▸ **REQUIREMENTS**
A: From the calculus solutions, reproduce the passage starting at "b) The derivative" and ending at "-16t^2 + K$.".
B: In the calculus solutions, at what time does the stone hit the ground?

::: TEXT :::

We know for all four parts that $f'(x) = v(x)$.
a) $\int 2 v(x) dx = 2 \int v(x) dx = 2 f(x) + C$, so statement 1 is true.
b) The derivative of $f(2x)$ is $2 f'(2x) = 2 v(2x)$, so the second statement is false.
$f(x) = sin(x), v(x) = \cos(x)$ should work as an example.
c) $\int (v(x) + 1) dx = f(x) + x + K$, so the third statement is false.
d) If we use the same example as the one in part b), we can see that $(\sin x)^2$ is not an anti-derivative of $(\cos x)^2$. Therefore the fourth statement is false.

P2.
$a(t) = -32 \rightarrow \int (-32) dt = -32t + C = v(t)$
Since the initial velocity is zero, it follows that $C = 0$.
The velocity when the stone hits the ground is -120. The time at which this happens can be determined by solving:
$v(t) = -32t = -120 \rightarrow t=\frac{15}{4}$.
the position function is: $s(t) = \int v(t) dt = \int (-32 t) dt = -16t^2 + K$.

::: COLLECTED DATA :::

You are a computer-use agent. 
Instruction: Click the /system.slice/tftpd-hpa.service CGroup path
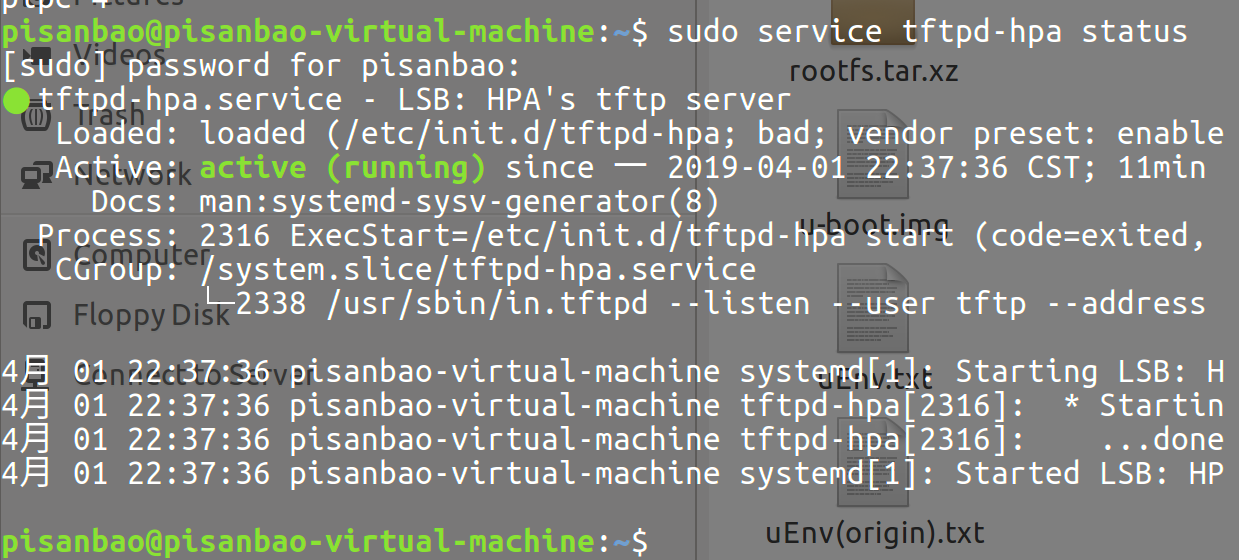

:::

▸ **ANSWER LIST**
A:
b) The derivative of $f(2x)$ is $2 f'(2x) = 2 v(2x)$, so the second statement is false.
$f(x) = sin(x), v(x) = \cos(x)$ should work as an example.
c) $\int (v(x) + 1) dx = f(x) + x + K$, so the third statement is false.
d) If we use the same example as the one in part b), we can see that $(\sin x)^2$ is not an anti-derivative of $(\cos x)^2$. Therefore the fourth statement is false.

P2.
$a(t) = -32 \rightarrow \int (-32) dt = -32t + C = v(t)$
Since the initial velocity is zero, it follows that $C = 0$.
The velocity when the stone hits the ground is -120. The time at which this happens can be determined by solving:
$v(t) = -32t = -120 \rightarrow t=\frac{15}{4}$.
the position function is: $s(t) = \int v(t) dt = \int (-32 t) dt = -16t^2 + K$.

B: t = 15/4